• What you should do
Could you repeat only the listing lines starting with the line with "Click the trash icon in comparison bar" and going on through the line with "Action: point(247,378)", changing "Customer" to "Client" and leaving everything else unchanged?

• Provided records

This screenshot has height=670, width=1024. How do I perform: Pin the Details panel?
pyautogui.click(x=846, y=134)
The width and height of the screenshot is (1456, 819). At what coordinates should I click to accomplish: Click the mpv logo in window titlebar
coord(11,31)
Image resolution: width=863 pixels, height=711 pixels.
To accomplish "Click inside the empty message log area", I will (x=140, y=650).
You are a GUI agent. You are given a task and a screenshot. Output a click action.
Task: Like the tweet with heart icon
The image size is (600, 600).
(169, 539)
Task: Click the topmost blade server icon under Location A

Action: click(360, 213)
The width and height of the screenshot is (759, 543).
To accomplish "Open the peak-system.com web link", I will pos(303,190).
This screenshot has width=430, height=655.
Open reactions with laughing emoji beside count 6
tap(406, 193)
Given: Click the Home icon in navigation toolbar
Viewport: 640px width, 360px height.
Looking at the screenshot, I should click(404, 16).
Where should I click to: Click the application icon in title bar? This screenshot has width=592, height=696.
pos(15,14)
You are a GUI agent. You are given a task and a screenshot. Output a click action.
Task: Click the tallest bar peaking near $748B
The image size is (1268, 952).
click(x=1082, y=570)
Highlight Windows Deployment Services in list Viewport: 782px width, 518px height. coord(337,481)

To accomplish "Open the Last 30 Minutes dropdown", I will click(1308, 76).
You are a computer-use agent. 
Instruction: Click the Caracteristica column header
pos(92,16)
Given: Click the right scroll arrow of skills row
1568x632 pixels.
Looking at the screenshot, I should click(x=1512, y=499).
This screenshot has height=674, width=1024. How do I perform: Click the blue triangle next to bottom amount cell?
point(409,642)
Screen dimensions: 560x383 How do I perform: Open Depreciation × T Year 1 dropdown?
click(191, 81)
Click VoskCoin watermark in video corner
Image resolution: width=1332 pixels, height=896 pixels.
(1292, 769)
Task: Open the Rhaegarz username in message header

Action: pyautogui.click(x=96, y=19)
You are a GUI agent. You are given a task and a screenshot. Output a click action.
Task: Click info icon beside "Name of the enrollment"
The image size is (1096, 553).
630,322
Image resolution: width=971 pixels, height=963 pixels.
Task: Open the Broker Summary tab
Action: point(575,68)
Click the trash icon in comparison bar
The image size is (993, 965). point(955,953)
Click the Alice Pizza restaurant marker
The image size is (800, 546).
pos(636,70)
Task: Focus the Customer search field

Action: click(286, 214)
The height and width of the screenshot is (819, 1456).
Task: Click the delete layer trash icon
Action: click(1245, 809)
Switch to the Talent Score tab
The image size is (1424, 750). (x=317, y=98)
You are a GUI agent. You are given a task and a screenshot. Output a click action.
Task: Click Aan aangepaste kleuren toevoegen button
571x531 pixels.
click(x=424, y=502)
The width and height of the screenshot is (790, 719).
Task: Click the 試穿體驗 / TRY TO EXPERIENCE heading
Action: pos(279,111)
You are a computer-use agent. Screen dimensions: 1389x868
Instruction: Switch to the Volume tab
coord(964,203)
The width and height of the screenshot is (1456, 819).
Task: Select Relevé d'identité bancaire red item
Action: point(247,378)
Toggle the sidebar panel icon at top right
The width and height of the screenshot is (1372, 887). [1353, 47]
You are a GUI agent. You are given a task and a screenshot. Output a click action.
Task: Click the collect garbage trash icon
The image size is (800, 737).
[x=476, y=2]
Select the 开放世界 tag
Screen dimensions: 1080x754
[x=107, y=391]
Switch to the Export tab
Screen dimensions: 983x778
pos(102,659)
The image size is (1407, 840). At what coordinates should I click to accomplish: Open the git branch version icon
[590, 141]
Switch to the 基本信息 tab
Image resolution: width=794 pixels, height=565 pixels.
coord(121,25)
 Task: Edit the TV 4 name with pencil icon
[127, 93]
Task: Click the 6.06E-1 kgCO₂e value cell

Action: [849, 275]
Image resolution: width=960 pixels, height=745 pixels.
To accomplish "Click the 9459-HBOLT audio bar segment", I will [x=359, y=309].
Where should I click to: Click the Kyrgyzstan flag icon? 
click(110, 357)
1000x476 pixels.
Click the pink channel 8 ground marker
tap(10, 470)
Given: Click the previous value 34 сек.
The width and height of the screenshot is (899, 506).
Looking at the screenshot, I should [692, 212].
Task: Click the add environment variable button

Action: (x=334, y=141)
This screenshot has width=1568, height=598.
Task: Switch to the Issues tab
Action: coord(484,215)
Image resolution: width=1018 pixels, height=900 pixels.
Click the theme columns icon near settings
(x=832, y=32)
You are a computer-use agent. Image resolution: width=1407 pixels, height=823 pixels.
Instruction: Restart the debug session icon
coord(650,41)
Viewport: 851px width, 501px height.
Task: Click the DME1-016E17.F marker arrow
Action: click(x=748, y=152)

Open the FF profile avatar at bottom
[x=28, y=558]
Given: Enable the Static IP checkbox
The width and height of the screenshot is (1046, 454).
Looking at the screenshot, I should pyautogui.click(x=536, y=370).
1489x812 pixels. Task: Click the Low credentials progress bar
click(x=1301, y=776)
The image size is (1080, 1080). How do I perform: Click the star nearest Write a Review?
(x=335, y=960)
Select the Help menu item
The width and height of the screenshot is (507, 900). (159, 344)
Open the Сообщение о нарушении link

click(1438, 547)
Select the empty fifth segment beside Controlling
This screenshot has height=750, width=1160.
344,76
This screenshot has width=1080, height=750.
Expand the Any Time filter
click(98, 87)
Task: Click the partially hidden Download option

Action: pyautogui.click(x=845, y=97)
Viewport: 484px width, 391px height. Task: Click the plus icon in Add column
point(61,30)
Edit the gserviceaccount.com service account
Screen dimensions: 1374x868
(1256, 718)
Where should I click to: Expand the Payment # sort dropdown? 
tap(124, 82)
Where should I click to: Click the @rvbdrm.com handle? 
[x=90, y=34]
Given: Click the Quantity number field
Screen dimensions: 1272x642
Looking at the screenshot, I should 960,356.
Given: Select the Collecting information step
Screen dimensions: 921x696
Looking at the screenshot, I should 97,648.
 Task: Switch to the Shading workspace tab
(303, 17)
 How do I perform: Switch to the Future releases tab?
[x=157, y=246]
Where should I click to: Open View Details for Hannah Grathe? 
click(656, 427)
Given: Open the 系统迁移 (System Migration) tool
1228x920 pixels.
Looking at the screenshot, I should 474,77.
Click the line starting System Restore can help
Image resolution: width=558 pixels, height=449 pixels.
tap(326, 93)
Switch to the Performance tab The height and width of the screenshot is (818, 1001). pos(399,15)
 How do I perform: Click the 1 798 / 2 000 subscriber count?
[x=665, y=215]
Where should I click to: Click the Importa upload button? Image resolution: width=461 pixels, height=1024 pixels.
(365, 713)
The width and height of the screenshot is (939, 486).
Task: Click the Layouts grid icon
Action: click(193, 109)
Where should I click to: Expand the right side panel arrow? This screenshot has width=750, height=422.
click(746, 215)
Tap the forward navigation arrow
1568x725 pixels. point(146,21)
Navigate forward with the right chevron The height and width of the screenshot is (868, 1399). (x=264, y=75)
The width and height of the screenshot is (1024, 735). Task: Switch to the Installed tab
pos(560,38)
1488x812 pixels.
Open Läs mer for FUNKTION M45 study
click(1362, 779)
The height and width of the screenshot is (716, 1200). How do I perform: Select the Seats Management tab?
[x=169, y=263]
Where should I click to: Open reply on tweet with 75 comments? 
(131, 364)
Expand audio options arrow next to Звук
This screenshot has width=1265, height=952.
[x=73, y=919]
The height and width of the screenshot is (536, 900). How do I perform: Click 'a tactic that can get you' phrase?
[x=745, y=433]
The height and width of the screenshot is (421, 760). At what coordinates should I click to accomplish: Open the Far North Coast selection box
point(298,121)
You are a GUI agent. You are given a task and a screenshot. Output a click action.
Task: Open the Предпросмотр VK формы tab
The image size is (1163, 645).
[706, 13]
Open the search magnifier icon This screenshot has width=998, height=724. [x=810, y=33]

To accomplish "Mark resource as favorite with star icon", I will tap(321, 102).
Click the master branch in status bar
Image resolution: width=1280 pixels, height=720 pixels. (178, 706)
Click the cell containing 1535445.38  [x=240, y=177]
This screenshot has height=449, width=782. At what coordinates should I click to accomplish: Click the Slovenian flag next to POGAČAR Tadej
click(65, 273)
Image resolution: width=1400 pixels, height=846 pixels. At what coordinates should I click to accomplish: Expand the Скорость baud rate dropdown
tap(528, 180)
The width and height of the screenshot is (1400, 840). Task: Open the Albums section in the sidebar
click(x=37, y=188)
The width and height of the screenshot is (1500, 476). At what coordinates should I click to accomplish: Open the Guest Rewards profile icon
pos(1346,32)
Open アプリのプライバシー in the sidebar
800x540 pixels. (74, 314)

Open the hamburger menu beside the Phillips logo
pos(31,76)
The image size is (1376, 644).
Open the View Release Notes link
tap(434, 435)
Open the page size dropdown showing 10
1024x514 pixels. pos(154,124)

• Written answer
Click the trash icon in comparison bar
The image size is (993, 965). point(955,953)
Click the Alice Pizza restaurant marker
The image size is (800, 546).
pos(636,70)
Task: Focus the Client search field

Action: click(286, 214)
The height and width of the screenshot is (819, 1456).
Task: Click the delete layer trash icon
Action: click(1245, 809)
Switch to the Talent Score tab
The image size is (1424, 750). (x=317, y=98)
You are a GUI agent. You are given a task and a screenshot. Output a click action.
Task: Click Aan aangepaste kleuren toevoegen button
571x531 pixels.
click(x=424, y=502)
The width and height of the screenshot is (790, 719).
Task: Click the 試穿體驗 / TRY TO EXPERIENCE heading
Action: pos(279,111)
You are a computer-use agent. Screen dimensions: 1389x868
Instruction: Switch to the Volume tab
coord(964,203)
The width and height of the screenshot is (1456, 819).
Task: Select Relevé d'identité bancaire red item
Action: point(247,378)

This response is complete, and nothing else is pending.